Warren Zevon: My Ride’s Here

Warren Zevon
My Ride's Here

Aw-ooo! Though he’s old enough now to qualify for benefits from AARP, Warren Zevon’s rock ‘n’ roll heart continues to pound. Doubts may have crept in, perhaps, after restrained records like 1991’s Mr. Bad Example and 1995’s Mutineer, but on his latest, the low-voiced Californian stacks his songs with driving beats and zooming guitars to create hooks that’ll linger in your ears long after you walk away from the stereo. The result is an eclectic, catchy opus that equals and occasionally surpasses his last really great release, Sentimental Hygiene, which came out all the way back in 1987.

As Zevon explains in the album’s press kit, My Ride’s Here is a meditation on death. The seriousness of the topic, however, doesn’t inhibit the songwriter from loading the tracks with his trademark irony. The opener “Sacrificial Lambs”, for example, looks at the end of mankind as we know it. But bombs won’t bring on the apocalypse, or famine or plague. Instead, it’ll be genetic engineering: “We’ve worked out the kinks / In your DNA / So sayonara, kid / Have a nice day”. “The Hockey Song”, a Dr. Demento-type novelty number, narrows in on the sad story of Buddy, a Canadian farm boy who specializes in hitting players on the ice. He’d rather score goals than hurt people, though, and after “twenty of years of waiting” he gets his chance to put a “biscuit in the basket”. Just as he shoots, unfortunately, another player coldcocks him and Buddy drops dead.

Although Zevon’s voice, guitar, and personality dominate the album’s 10 tracks, some well-known writers collaborated with him on the lyrics, including Carl Hiaasen and Mitch Albom. Hunter S. Thompson also contributes, having helped out on “You’re a Whole Different Person When You’re Scared”, one of the album’s best songs. In it, Zevon sings about a relationship that ends when an expatriate refuses to bring his lover back to the U.S.A. because “You didn’t want her hanging around / In the Kingdom of Fear”. The song is rather mean-spirited and vaguely paranoid, portraying the States as a place where “Dangerous creeps are everywhere”, but Zevon manages to make the lyrics sound deliciously melancholy — and almost hopeful — anyway.

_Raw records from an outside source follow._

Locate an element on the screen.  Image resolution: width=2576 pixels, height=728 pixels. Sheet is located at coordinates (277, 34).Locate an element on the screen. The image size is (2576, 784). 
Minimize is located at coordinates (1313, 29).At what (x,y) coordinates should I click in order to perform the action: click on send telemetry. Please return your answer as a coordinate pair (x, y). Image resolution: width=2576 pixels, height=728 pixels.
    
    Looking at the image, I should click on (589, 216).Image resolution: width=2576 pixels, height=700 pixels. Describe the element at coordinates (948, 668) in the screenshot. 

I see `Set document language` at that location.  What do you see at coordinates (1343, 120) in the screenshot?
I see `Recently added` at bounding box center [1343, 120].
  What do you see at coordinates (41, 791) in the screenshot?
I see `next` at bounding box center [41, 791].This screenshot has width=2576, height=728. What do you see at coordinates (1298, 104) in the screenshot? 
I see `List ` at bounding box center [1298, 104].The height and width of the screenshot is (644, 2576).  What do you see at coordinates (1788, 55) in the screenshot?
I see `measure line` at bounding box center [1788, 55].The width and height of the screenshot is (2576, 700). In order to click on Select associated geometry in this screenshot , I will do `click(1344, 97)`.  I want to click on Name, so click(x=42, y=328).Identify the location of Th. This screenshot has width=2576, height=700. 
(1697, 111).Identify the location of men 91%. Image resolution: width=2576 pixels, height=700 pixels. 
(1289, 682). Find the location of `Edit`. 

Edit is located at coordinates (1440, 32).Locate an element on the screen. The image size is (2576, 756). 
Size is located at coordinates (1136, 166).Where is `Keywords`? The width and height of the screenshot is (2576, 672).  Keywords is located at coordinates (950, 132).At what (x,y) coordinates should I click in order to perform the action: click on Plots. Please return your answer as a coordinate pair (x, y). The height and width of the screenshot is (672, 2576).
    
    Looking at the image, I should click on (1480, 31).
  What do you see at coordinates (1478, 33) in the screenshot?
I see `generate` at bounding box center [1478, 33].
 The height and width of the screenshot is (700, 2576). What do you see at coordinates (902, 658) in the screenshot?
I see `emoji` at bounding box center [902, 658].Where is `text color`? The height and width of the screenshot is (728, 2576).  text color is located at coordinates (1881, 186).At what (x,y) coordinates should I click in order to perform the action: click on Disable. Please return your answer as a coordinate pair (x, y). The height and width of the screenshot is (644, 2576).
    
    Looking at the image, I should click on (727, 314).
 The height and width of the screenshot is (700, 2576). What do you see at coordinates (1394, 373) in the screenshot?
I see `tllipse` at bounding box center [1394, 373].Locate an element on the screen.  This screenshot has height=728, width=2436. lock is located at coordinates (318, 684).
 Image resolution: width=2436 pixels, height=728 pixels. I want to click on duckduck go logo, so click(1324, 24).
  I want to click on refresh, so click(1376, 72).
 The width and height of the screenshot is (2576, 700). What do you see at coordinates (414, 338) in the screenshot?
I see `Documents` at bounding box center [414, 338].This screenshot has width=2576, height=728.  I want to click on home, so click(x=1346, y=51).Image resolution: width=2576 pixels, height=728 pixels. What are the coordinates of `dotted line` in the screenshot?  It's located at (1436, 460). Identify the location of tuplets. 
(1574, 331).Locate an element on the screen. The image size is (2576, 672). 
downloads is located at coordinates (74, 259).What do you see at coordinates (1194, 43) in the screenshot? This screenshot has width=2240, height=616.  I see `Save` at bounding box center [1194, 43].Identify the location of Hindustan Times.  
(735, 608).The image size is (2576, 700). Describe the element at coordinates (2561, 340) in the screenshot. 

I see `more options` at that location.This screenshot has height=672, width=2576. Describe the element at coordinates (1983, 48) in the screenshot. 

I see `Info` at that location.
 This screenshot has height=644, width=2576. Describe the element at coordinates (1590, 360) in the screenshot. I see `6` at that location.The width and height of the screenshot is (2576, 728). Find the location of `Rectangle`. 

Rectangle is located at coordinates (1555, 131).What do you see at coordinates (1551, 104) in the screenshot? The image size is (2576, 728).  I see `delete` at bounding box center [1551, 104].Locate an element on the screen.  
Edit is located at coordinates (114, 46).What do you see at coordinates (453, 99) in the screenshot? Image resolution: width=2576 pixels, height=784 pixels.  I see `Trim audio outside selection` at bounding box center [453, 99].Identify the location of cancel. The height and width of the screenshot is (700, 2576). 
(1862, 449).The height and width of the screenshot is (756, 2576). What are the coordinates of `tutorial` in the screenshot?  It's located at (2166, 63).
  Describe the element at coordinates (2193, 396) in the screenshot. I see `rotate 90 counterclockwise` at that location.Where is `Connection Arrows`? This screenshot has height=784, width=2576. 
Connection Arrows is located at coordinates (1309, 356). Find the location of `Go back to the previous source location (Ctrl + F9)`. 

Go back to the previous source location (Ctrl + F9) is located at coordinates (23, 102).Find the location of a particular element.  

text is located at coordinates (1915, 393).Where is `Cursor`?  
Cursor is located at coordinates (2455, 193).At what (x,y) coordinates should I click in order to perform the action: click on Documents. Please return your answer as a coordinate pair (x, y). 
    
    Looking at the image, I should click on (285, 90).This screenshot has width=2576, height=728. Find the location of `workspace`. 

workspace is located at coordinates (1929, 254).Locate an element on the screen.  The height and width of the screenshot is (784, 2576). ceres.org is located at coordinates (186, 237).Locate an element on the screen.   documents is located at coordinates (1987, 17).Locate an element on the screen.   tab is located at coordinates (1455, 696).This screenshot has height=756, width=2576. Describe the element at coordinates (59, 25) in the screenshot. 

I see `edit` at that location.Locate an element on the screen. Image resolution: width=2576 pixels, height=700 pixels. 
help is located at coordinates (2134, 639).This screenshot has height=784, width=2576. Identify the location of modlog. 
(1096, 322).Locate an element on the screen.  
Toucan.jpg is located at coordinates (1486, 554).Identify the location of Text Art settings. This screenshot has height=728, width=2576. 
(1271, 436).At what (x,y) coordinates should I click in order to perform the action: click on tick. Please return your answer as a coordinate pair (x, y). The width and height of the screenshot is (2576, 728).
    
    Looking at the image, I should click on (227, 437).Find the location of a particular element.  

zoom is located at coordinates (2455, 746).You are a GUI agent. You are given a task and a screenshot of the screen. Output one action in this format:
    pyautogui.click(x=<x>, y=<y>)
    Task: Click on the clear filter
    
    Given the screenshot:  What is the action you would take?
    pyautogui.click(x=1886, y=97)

A couple of covers also show up. With his daughter Ariel, for instance, Zevon performs Serge Gainsbourg’s trippy composition “Laissez-moi Tranquille”. Then there’s “I Have to Leave”, which his friend Dan McFarland wrote. On it, he strips the irony from his voice and lets the words fall gently as he tells someone — a girlfriend or a wife — “This time I have to leave / It’s all too clear / It’s plain to see / No use in hanging around / You’ll get by somehow”. This track, incidentally, presents a fairly pure example of Zevon’s penchant for blending contrasting musical styles together. That is, as he and bassist Seth Gomberg and drummer Anton Fig generate a ’60s California pop sound, Katy Salvidge’s pennywhistle materializes, giving the song some of the same richness that used to distinguish the Pogues.

Occasionally, though, Zevon’s playfulness gets the best of him. On “The Hockey Song”, for example, every time ‘guest singer’ David Letterman cries out “Hit someone!” the spell woven by the melody dissipates. Letterman’s voice, by the way, resembles a squeaky car door. And “Basket Case”, a song that pokes fun at mental illness, is too simple and obvious with its humor to get much of a laugh: “She’s manic-depressive and schizoid, too / The friskiest psycho that I ever knew”.

The bulk of the songs on this album, however, deliver more pleasure than pain. In fact, when Zevon drops the wise guy shtick, he often achieves the same enigmatic sweetness that seeped into Leonard Cohen’s music about 20 years ago. Such a sound these days — in this age of Papa Roach and Adema — is not only rare, it’s precious.